*Exercise aim*:
Please extract the lines that run from the line containing "on the icon" through the line containing "center [615, 365].", and reproduce them verbatim.
===== Data in this exercise
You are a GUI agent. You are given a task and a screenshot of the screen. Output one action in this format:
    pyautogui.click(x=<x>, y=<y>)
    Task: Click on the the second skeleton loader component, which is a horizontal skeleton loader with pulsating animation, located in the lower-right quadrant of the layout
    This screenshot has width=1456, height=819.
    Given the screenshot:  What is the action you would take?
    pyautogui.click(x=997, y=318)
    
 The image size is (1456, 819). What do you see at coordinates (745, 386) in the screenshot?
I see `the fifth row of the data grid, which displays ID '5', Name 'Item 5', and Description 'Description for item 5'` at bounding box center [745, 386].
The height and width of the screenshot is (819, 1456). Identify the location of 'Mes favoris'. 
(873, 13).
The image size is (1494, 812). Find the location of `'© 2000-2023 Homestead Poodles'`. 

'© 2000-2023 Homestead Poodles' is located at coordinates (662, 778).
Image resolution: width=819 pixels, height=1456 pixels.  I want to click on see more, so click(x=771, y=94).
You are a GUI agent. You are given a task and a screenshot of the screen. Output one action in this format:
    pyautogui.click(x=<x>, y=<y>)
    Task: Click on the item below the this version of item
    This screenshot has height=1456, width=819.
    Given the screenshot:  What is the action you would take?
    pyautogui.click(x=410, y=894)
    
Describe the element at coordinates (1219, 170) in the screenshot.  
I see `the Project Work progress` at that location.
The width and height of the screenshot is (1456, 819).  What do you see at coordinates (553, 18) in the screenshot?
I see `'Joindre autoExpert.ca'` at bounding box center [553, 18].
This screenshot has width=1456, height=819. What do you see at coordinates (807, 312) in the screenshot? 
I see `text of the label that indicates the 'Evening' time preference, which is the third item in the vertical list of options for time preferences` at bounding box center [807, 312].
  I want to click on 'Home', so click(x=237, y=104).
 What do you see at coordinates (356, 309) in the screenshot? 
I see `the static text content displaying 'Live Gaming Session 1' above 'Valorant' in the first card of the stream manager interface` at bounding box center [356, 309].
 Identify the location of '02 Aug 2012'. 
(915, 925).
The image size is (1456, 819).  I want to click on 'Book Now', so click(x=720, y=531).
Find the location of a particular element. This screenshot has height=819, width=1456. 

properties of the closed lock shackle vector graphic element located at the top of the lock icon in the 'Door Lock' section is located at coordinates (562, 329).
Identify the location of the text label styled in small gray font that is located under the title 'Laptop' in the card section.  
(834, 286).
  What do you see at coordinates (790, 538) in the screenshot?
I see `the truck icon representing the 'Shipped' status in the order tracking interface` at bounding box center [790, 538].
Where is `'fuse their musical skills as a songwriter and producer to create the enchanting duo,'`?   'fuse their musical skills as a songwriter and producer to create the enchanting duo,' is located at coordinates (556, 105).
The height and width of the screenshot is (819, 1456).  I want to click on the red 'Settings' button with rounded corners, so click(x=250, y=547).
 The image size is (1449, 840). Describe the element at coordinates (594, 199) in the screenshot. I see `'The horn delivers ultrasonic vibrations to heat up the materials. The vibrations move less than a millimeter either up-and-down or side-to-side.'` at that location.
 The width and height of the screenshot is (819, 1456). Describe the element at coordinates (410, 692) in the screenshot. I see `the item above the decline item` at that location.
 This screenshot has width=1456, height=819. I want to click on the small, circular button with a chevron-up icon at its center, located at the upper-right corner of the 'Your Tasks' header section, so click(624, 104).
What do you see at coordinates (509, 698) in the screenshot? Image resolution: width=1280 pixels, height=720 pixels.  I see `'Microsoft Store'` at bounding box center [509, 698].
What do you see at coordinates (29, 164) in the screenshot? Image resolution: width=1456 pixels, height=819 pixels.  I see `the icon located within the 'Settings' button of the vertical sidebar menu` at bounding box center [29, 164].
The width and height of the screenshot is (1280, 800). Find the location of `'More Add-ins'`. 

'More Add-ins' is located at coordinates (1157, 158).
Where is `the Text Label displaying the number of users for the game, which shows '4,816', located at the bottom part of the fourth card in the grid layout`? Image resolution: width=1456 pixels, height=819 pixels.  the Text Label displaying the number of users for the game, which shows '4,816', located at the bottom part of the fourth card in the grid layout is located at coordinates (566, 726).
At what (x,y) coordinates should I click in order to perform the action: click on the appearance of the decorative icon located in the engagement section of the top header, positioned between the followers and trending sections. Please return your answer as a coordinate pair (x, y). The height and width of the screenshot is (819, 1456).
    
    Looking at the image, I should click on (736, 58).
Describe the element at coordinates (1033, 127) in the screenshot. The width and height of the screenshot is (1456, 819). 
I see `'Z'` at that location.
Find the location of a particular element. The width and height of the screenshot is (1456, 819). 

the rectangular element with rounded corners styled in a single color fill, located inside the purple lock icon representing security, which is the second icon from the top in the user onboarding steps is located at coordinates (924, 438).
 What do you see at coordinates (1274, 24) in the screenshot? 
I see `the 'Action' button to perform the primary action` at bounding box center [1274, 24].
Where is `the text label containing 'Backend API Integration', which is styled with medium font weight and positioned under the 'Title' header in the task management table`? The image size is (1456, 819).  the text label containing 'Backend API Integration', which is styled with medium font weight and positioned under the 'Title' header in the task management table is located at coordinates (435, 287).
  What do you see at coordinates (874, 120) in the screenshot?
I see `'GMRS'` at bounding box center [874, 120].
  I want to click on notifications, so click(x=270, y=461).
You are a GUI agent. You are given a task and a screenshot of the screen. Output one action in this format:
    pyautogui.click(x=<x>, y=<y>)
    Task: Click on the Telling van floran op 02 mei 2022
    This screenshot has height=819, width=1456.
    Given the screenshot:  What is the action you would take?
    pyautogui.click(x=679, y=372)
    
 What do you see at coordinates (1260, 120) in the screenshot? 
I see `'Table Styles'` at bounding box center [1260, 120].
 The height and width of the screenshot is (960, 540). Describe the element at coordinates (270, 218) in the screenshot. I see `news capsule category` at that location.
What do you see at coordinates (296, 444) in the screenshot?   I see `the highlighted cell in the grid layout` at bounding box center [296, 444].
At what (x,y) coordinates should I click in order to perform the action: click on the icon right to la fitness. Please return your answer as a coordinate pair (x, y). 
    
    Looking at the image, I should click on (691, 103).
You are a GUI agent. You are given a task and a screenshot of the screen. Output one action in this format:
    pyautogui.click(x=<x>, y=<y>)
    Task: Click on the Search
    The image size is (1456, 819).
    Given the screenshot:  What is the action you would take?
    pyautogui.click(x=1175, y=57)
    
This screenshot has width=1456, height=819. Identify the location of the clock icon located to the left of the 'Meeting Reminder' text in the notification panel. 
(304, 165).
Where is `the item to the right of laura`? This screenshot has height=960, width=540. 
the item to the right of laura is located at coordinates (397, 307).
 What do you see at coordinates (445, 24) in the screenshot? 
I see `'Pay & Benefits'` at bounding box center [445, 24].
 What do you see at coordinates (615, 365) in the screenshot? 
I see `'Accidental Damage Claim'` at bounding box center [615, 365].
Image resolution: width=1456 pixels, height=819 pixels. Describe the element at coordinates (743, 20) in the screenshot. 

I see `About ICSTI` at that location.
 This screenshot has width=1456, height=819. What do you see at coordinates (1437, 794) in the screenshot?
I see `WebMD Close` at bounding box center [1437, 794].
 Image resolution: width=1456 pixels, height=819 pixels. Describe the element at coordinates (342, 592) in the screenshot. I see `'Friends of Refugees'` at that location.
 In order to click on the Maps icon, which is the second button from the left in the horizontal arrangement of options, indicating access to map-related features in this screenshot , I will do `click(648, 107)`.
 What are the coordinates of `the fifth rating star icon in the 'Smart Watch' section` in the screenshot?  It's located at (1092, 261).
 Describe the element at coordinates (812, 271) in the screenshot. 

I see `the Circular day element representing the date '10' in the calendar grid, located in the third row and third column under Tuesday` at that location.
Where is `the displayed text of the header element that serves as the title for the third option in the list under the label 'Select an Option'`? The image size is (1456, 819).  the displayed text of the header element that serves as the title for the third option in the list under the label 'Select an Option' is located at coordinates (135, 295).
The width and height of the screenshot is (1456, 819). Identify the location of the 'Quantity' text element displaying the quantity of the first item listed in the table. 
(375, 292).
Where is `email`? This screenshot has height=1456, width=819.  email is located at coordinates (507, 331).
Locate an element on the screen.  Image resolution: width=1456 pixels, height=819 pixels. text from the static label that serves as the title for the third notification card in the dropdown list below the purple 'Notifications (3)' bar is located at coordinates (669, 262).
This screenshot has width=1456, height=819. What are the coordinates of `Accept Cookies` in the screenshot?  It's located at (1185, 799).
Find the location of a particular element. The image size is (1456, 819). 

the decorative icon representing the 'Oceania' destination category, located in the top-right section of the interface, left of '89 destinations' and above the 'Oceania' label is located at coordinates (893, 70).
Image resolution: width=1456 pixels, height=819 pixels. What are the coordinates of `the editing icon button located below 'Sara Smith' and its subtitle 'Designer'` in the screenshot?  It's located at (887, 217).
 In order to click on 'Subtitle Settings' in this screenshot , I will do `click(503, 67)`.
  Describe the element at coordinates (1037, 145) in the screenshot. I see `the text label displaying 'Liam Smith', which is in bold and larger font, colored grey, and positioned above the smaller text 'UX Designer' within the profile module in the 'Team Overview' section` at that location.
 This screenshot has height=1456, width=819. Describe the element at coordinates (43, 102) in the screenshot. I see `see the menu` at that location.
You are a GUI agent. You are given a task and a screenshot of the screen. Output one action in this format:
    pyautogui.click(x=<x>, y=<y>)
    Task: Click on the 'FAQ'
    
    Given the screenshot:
==========
*Solution below*:
At what (x,y) coordinates should I click in order to perform the action: click on the icon right to la fitness. Please return your answer as a coordinate pair (x, y). 
    
    Looking at the image, I should click on (691, 103).
You are a GUI agent. You are given a task and a screenshot of the screen. Output one action in this format:
    pyautogui.click(x=<x>, y=<y>)
    Task: Click on the Search
    The image size is (1456, 819).
    Given the screenshot:  What is the action you would take?
    pyautogui.click(x=1175, y=57)
    
This screenshot has width=1456, height=819. Identify the location of the clock icon located to the left of the 'Meeting Reminder' text in the notification panel. 
(304, 165).
Where is `the item to the right of laura`? This screenshot has height=960, width=540. 
the item to the right of laura is located at coordinates (397, 307).
 What do you see at coordinates (445, 24) in the screenshot? 
I see `'Pay & Benefits'` at bounding box center [445, 24].
 What do you see at coordinates (615, 365) in the screenshot? 
I see `'Accidental Damage Claim'` at bounding box center [615, 365].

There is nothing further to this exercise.